次に、先月23日から、高知市社会福祉協議会が、総合あんしんセンター3階の医師会准看護学院跡に入居し、業務を開始いたしました。
これまでの分散配置が解消され、市社協における組織運営の連携強化が図られ、包括的支援体制の構築に向けて、地域福祉の推進母体として、地域共生社会に向けた取組の推進につながることを期待しています。また現在、高知市社会福祉協議会では、生活困窮世帯を対象とした融資を行っており、その対応もよろしくお願いいたします。

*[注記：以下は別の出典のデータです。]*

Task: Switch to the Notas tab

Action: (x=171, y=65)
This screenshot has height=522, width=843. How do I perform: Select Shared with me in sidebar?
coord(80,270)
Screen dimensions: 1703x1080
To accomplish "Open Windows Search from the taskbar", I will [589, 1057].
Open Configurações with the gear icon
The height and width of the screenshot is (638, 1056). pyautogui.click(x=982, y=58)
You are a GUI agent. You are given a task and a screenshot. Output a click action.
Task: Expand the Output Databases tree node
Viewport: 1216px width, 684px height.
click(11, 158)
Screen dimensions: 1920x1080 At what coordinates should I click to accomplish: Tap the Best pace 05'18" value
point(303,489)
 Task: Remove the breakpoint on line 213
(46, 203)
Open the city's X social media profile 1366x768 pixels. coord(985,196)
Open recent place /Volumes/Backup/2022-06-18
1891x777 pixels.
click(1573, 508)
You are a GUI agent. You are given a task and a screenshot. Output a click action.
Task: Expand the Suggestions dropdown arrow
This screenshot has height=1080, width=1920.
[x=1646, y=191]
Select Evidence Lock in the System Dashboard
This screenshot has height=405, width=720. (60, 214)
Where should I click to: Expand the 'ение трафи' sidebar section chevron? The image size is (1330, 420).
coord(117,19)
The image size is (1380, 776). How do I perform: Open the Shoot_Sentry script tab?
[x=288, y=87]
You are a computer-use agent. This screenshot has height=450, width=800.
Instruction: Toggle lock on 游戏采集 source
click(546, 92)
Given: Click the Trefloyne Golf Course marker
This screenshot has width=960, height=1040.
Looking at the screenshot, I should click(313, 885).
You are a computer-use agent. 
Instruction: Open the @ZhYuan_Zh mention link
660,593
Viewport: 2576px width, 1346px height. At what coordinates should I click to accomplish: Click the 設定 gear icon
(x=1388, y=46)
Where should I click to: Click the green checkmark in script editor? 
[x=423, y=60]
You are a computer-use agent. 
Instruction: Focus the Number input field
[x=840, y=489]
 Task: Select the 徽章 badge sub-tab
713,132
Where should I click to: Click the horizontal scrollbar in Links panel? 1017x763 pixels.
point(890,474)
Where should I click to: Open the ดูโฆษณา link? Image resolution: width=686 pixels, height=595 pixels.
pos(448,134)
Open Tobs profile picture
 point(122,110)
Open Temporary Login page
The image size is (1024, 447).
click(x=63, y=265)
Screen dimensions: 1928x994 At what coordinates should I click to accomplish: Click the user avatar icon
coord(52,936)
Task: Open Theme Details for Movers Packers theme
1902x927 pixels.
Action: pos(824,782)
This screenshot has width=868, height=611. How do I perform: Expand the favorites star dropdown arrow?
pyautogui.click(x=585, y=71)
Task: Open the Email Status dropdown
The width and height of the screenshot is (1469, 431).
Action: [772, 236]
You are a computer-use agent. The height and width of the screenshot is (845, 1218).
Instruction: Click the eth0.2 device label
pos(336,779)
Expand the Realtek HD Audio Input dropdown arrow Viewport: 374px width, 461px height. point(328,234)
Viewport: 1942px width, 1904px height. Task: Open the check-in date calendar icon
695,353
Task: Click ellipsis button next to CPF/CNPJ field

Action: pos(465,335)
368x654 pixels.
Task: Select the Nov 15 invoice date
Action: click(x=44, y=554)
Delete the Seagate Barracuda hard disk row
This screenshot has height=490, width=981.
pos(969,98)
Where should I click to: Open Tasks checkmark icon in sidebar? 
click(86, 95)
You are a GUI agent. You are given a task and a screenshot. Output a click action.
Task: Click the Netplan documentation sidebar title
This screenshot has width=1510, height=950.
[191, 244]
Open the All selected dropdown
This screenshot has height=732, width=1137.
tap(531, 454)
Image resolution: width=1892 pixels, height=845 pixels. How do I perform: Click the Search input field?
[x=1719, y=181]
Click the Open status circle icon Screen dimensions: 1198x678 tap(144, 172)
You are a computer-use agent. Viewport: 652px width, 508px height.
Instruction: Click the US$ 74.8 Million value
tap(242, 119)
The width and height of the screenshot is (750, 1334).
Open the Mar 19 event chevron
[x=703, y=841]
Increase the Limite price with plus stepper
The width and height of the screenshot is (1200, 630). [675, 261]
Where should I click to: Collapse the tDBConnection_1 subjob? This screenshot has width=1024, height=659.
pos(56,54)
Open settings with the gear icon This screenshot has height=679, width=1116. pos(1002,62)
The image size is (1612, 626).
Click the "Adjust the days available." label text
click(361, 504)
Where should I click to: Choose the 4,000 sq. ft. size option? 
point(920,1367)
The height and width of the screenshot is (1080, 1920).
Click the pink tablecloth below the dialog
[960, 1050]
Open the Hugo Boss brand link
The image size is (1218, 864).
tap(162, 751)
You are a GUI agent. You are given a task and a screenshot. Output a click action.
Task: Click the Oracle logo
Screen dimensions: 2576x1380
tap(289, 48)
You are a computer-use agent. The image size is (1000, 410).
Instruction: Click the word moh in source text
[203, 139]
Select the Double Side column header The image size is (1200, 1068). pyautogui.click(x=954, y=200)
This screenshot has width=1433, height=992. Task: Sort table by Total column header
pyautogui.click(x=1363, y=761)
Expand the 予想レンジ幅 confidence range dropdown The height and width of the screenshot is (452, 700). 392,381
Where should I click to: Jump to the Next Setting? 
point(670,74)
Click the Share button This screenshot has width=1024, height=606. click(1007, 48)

国においては、「地域共生社会」の理念を踏まえ、今年夏の通常国会で予定されている社会福祉法の改正に向けた検討が進められることとなっていますので、こうした国の動向を注視し、「高知市型共生社会」の実現に向けた取組を着実に進めます。
子ども・子育て支援
次に、子ども・子育て支援の取組について申し上げます。
昨年11月には、西部健康福祉センター内に、本市で2か所目の子育て世代包括支援センターを開設し、母子健康手帳の交付や妊娠期の面談等の業務を開始いたしました。
今年度は、東部健康福祉センターへの整備を進め、市内3か所目の子育て世代包括支援センターを開設し、これらの子育て世代包括支援センターにおいて、母子健康手帳交付時の妊婦さんとの全数面接を実現してまいります。
地域子育て支援センターについては、子育て世代が多く居住し、市民ニーズが高い北部地域での開設が必要になるため、塩田町にある保健福祉センター南側1階部分を改修し、子育て世代包括支援センターを併設した「(仮称)北部地域子育て支援センター」の設計に着手し、令和4年度の開設を目指します。
また、子育て世帯の経済的な負担を軽減するため、新たに中学生までの年齢の子どもさんのインフルエンザ予防接種費用について、年齢に応じて年間2回まで、1回につき1、000円の費用を一部助成する制度を、本年10月から実施する予定です。
新図書館西敷地利活用事業
次に、新図書館西敷地利活用事業について申し上げます。
昨年度実施した、各種団体の皆様との意見交換会や、アンケート調査でいただいたご意見やご提案の内容については、議会にもご報告を申し上げ、ご意見をいただいたところです。
今後のスケジュールとしては、庁内検討では十分なニーズの把握が難しい市場性の有無や、民間事業者からのアイデア等を聴取するため、本年7月から8月にかけて、民間事業者等と直接対話を行うサウンディング型市場調査を実施する予定です。
この調査を通じて、民間事業者の意向の把握や、参入意欲の向上につながるものと考えており、調査実施後は、その結果等を踏まえ、新図書館西敷地の事業実施方針や募集要領の案を作成し、議会からのご意見もいただき、令和2年度中には、公募型プロポーザルによる事業者の募集に向けた準備を進めてまいります。
新年度に向けて
最後になりますが、新型コロナウイルス感染症の発生もありまして、厳しい対応を余儀なくされる状況が懸念されます。
幹部職員をはじめ、職員の皆様には、本日から新たな体制で、重要課題に取り組んでいただくことになります。
十分に期待に応えていただけるものと思っておりますし、活躍を期待しております。
また、昨日の年度末を持ちまして、三期12年の間市政発展のために、ご活躍をいただきました吉岡章副市長が退任されました。
これまでのご活躍に深く感謝を申し上げます。
当面、中澤副市長1名の体制となりますが、できるだけ早く後任の副市長の選任をしたいと考えており、本年6月議会での提案をめざし、調整してまいります。
今年度は、総合計画の改定に向けた重要な年度になりますので、新型コロナウイルス感染症対策をはじめとする、防災・減災対策、人口減少対策、地域共生社会の実現、地域活性化などのそれぞれの政策課題について、各部局が共通認識を持ち、課題に積極的に取り組み、大いに力を発揮いただくことをお願い申し上げ、新年度のスタートにあたってのあいさつといたします。
本年度もよろしくお願いいたします。